When Lego’s sales and profits fell for the first time in 13 years in 2017, the Danish company blamed the 8% dip on producing “too many” bricks. Now, it’s putting those humble, oblong bits of plastic at the heart of experiments with Amazon amid a “reset” designed to safeguard the future of its business.

It should come as no surprise that Lego is cosying up to the e-commerce giant. Amazon has dominated the online toys marketplace; in the US it accounted for 88.9% of Lego's online sales in 2017 according to analytics firm Jumpshot. And this growth looks set to continue with research from GlobalData predicting that Amazon will overtake Argos to become the largest toy retailer in the UK by 2020.

Since May, it’s been working with Amazon on its 'voice' strategy, bringing several Alexa skills to the Echo for its pre-school Duplo blocks, allowing parents to access voice-guided instructions for toddlers as well as stories and audio prompts that guide physical play.

William Thorogood, senior innovation director at Lego’s Creative Play Lab – where adults are charged with dreaming up products that will spur kids’ imaginations – is coy about sharing results but tells The Drum things are going better than anticipated with these experiments.

“We're looking ahead to learn from these and implement them into other launches and other exciting experiences,” he adds.

This year it has also been infusing bricks with digital magic as it looks to show that building isn’t restricted to the physical world, introducing an AR studio app which harnesses augmented reality to let children play with digital Lego sets in real-world settings (think fire-breathing dragons in flying around the kitchen).

‘Fluid play’

Despite successful forays into video games and movies, Thorogood said the brick is still the most important part of Lego’s brand and there’s no chance of it becoming a pure digital player any time soon.

“It's the core of what we do,” he explains, “there's something about having the tangibility of having two bricks people can put together to create something they can show others. It's not just a solitary experience, it's a very social one.”

Despite the financial setback last year, Lego still has lot of brand love.
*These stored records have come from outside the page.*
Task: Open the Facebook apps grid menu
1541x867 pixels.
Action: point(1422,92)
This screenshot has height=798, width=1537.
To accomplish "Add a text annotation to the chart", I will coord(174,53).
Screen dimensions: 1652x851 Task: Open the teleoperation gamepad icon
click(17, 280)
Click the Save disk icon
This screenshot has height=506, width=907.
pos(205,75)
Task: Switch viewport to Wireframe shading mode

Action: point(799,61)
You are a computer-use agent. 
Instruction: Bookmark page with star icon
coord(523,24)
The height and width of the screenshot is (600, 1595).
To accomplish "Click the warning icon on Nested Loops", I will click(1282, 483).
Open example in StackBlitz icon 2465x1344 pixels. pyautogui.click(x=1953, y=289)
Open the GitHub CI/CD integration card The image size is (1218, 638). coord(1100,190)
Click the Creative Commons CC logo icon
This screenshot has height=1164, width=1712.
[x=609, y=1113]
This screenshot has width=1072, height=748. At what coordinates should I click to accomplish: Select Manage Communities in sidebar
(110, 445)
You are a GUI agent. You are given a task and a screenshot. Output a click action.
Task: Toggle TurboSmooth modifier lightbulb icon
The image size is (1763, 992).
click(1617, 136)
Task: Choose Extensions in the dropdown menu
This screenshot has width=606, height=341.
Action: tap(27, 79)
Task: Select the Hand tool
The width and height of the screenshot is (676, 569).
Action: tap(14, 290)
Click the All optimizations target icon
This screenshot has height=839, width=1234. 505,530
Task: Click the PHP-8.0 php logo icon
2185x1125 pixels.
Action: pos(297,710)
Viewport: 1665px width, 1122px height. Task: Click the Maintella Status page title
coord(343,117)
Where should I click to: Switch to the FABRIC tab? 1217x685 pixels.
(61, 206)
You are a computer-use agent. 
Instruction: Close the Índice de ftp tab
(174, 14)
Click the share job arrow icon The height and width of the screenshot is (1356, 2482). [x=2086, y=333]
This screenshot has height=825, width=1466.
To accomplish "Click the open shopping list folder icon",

It recently replaced British Airways as the top brand for consumers in the UK.

To keep this momentum rolling for the next generation, it is trying to figure out how best to appeal to the changing media and playing habits of kids by enhancing its experience with digital play and virtual worlds.

In Lego speak, it’s called ‘fluid play’.

It's based on the brand’s own insight that globally 47% of kids spend more than three hours a week with technology, but 72% say they play more with their face-to-face with their friends than they do with with online friends. Lego is looking to strike the balance between the two – investing in creating products that let kids move seamlessly between real and virtual spaces.

"For us, there's a very exciting opportunity to broaden what we do and for an innovation team it's a chance to start tying some knots together around experiences that take kids to new places when they play," Thorogood continues.

Lego’s total innovation team is “enormous”, with Thorogood’s Play Lab team standing at 80-strong. And each project will brings in talent from marketing, design and other departments in addition to a “huge” panel of children and families that inform the Lab’s creations.

Some of Lego’s efforts in this area have been more educational, like the Duplo steam trains it has built to teach kids how to code. Aimed at those between two and five the product gets kids to place action bricks on the train ‘tracks’ that trigger reactions from the driver, both physically and in an accompanying app.

Quizzed on whether Lego might push more into its own hardware to bring its AR and voice creations to life, Thorogood doesn’t rule it out.

“That roadmap is hard to predict at this point… but we’re trying to understand the best way the best way we can provide experiences to a child and then trying to understand the levers that will take us there – whether that’s hardware, partnerships, software or just core brick play – every experience is different and brings a different value to play.”